# Recorded data
[Start of Attachment]

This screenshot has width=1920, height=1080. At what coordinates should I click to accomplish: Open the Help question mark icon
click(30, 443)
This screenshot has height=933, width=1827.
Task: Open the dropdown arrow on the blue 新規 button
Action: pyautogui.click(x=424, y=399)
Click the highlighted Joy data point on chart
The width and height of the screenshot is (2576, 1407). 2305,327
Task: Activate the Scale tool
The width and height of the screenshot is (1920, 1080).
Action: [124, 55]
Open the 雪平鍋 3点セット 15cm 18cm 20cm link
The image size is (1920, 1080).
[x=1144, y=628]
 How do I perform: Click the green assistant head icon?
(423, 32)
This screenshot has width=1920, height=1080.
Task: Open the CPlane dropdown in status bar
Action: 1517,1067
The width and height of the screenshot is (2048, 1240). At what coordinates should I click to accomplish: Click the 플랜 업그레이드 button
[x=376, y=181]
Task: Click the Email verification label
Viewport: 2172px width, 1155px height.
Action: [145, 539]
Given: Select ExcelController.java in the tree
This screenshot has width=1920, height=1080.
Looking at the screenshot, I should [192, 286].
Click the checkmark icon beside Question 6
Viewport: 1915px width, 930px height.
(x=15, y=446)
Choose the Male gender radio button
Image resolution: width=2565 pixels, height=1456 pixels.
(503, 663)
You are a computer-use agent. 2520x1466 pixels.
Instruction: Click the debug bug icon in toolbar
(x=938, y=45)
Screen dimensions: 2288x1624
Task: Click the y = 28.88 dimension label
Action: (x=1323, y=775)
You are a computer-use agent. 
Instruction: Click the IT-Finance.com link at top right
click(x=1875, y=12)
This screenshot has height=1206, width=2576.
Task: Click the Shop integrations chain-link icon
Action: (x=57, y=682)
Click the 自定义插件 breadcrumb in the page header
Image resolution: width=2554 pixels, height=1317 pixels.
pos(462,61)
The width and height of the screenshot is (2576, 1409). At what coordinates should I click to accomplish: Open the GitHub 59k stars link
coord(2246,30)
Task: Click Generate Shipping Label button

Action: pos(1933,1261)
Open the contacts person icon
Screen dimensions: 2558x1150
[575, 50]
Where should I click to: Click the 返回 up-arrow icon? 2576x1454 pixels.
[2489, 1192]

[End of Attachment]

# Try it
How many lines in the records hold the string "computer"? Reply with the number alone.

# Task result
2